WHAT THIS TASK INVOLVES
Copy the items from the line with "Click the Temperatura (C,somb.) chart title" to the line with "pos(391,350)", both included, leaving out the pictures.

---------- WORKING DATA

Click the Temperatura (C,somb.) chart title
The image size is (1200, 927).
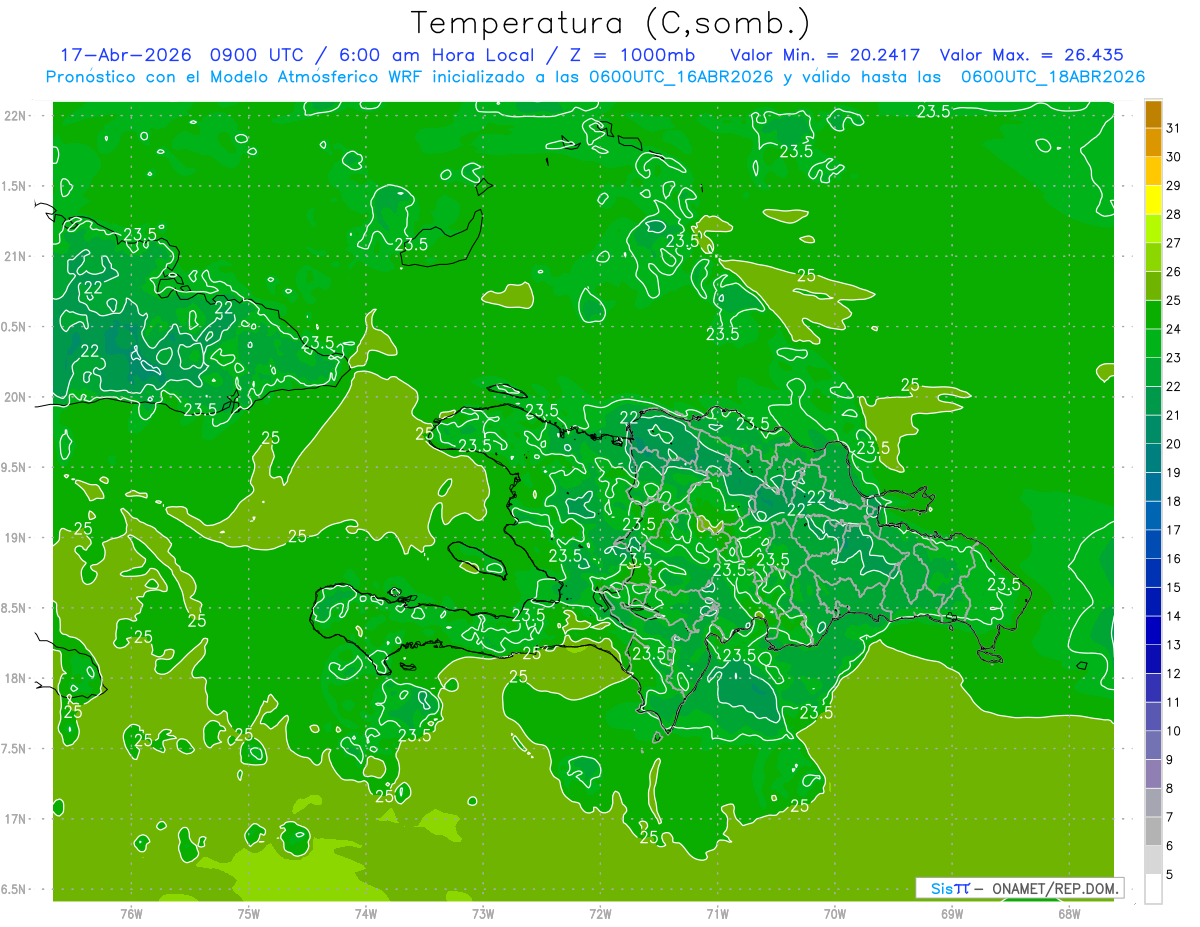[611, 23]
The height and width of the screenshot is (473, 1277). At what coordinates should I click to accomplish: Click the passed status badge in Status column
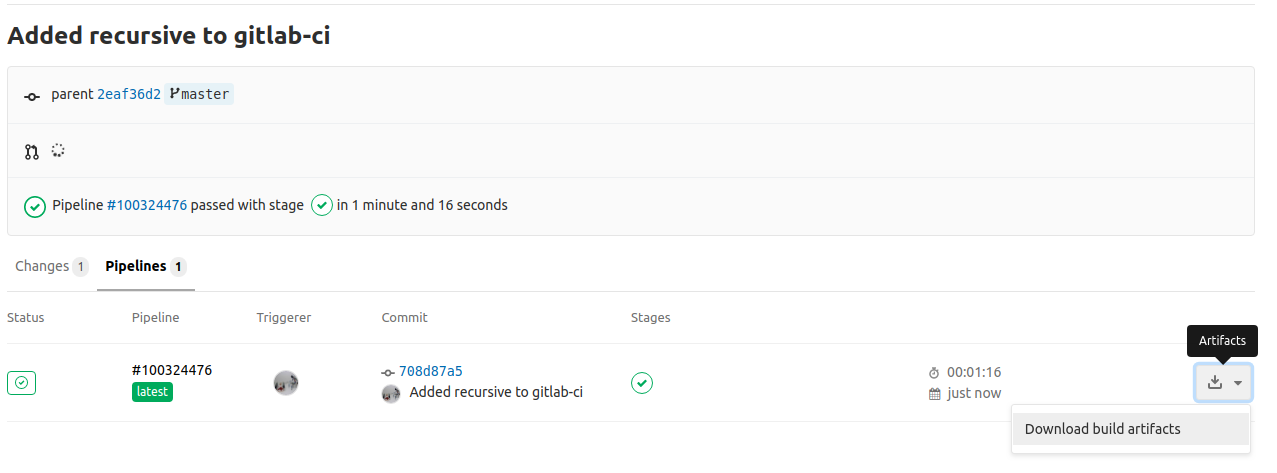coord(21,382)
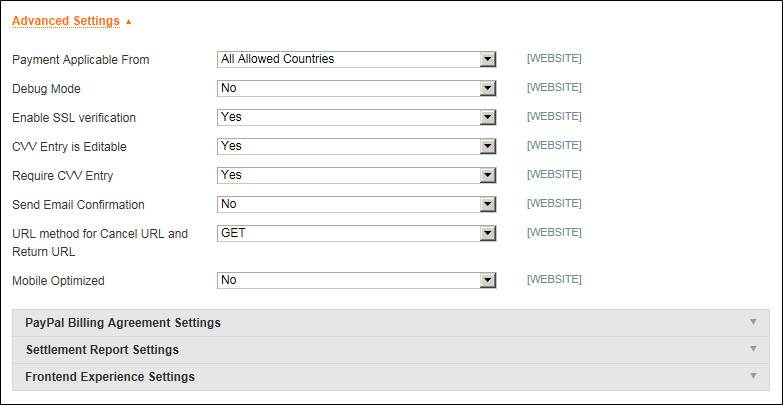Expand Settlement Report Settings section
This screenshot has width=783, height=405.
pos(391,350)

--------------------
---------- WORKING DATA

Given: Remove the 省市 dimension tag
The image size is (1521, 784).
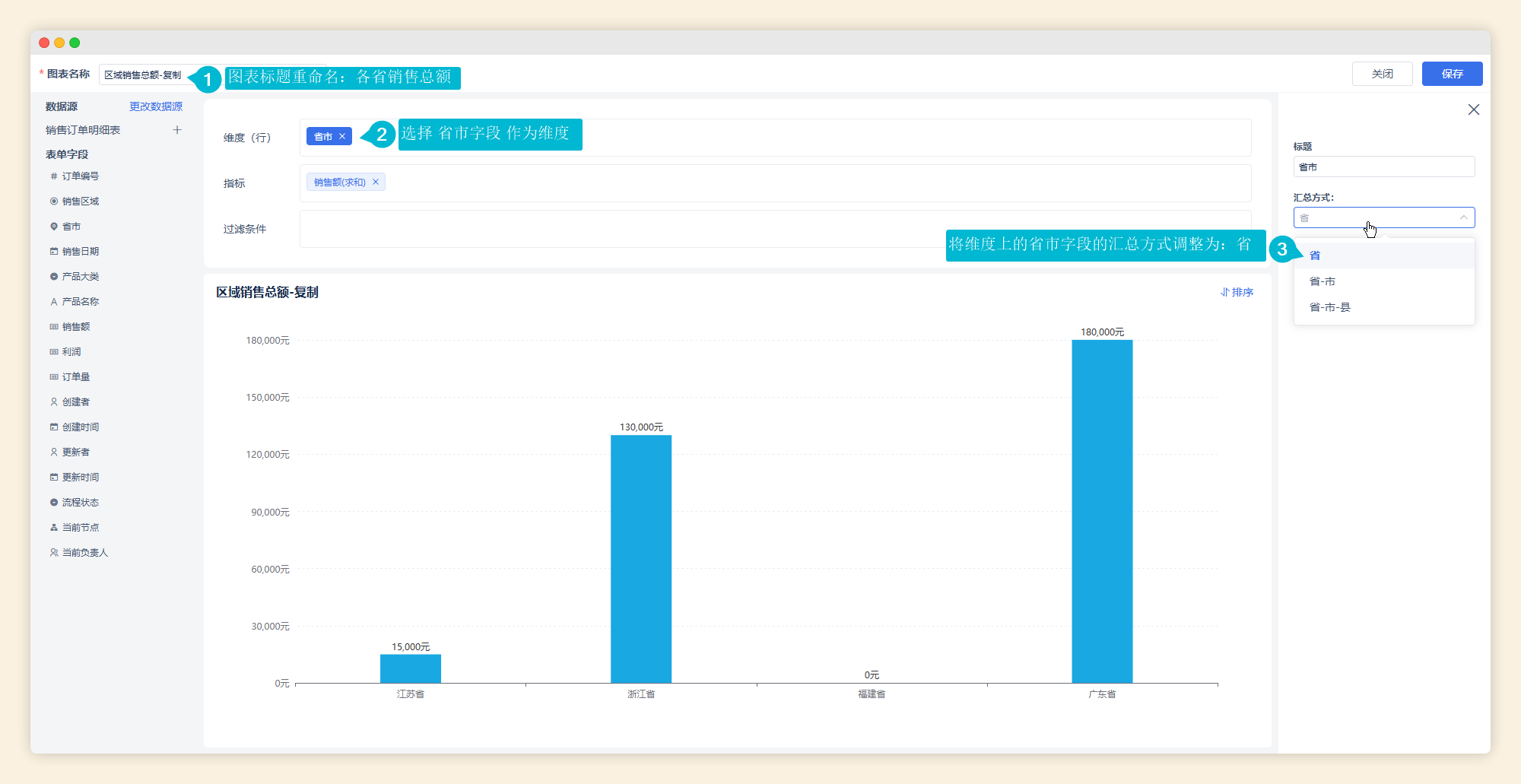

--------------------

TASK ANSWER
Click the Temperatura (C,somb.) chart title
The image size is (1200, 927).
[611, 23]
The height and width of the screenshot is (473, 1277). At what coordinates should I click to accomplish: Click the passed status badge in Status column
coord(21,382)
Expand Settlement Report Settings section
This screenshot has width=783, height=405.
pos(391,350)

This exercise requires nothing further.